Conflict Resolution Strategies:
- Last Write Wins (LWW).
- Application Defined (Custom)
- Conflict-Free Replicated Data Types (CRDTs)
Strategy
Synchronous
Transactions on primary DB declared complete only when those changes have been replicated to all replicas, this ensures that all replicas have the latest data.
- Pros:
- Strong data consistency.
- No data loss in case of primary failure.
- Cons:
- Increased latency due to waiting for acks.
- Potential performance bottlenecks. Use when you can’t risk data loss (e.g., banking, inventory) and you’re okay with slightly slower write performance.
Asynchronous
As the name suggest, primary DB can commits transactions without waiting for replicas.
- Pros:
- Lower latency and higher throughput.
- Better performance for write-heavy applications.
- Cons:
- Risk of data loss if the primary fails before replication.
- Replicas may serve stale data. Use when you care more about speed than perfect sync.
Semi-synchronous:
Primary Db waits until changes have been replicated to at least one replica.
Summary
Type (Strategy) | Who handles writes? | Consistency | Pros | Cons | Best Use |
---|---|---|---|---|---|
Primary - Replica (Async) | Only one primary | Eventual | Simple, fast reads | Stale replicas, primary bottleneck | Read-heavy apps |
Primary - Replica (Sync) | Only one primary | Strong | Safe writes | Slower reads, blocking | Critical data |
Primary-Primary | Multiple Primary | Needs conflict resolution | Fast, no SPOF | Complex, conflict risk | Multi-region writes |
Sharding
Splitting database horizontally across servers, where each server holds a subset of data. manage multiple independent databases (shards). App or middleware decide where to read/write.
Why use it?
- When data is too big on 1 server.
- To scale out and reduce load.
- Optimize User geo-loc. Pros:
- Linearly scales with number of shards.
- Each shard is smaller -> better performance
- Independent failure/recovery of shards. Cons:
- Complex queries (e.g., joins) across shards are difficult (or in some cases impossible).

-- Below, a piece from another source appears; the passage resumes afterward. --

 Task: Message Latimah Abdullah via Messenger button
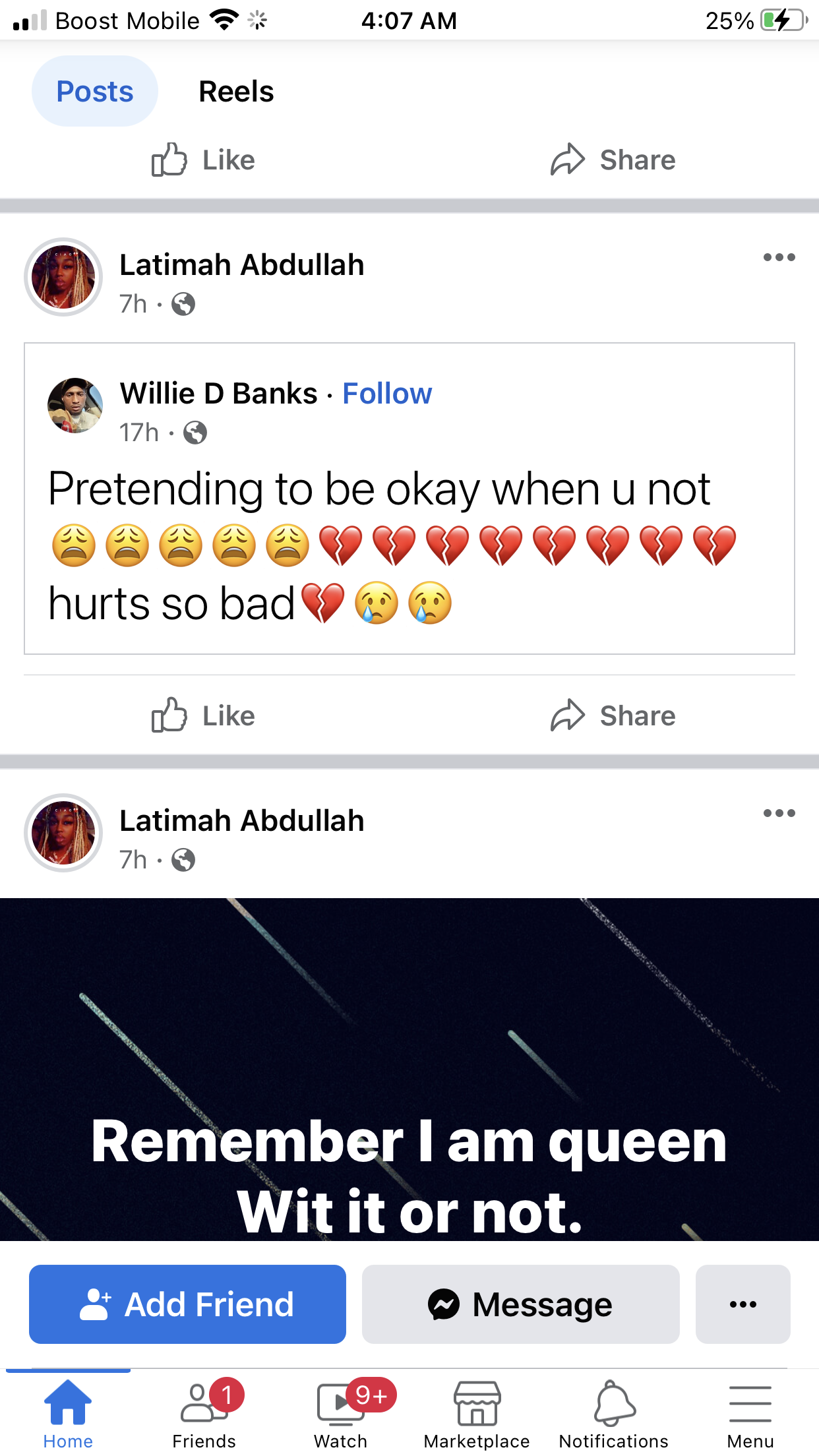(521, 1304)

- Application or middleware must route queries.
- Data balancing and shard rebalancing is difficult.
- Transactions across shards are complex (need 2 phase commit)/
Choosing Shard key:
Ideal shard key properties:
Property | Why it Matters |
---|---|
High Cardinality | Avoid putting too much data in one shard |
Even Distribution | Balance load and storage across all shards |
Frequently Queried | So that queries know which shard to go to |
Stable | Shouldn’t change often (don’t use usernames/emails) |
Locality (if needed) | If you want region-aware routing (geo-sharding) |
Problems
- *Celebrity problem (Hotspot):
- Unbalance access to certain key (for example social apps where a single celebrity can have millions of reads per day)
- one way to solve this by allocate each shard to single celebrity (and further partition it if needed)
- Unbalance access to certain key (for example social apps where a single celebrity can have millions of reads per day)
- Resharding Data
- Needed when a single shard no longer hold more data, solution: Consistent Hashing
A celebrity user causes huge amount of writes/reads, all their data goes to 1 shard -> This shard becomes a hotspot.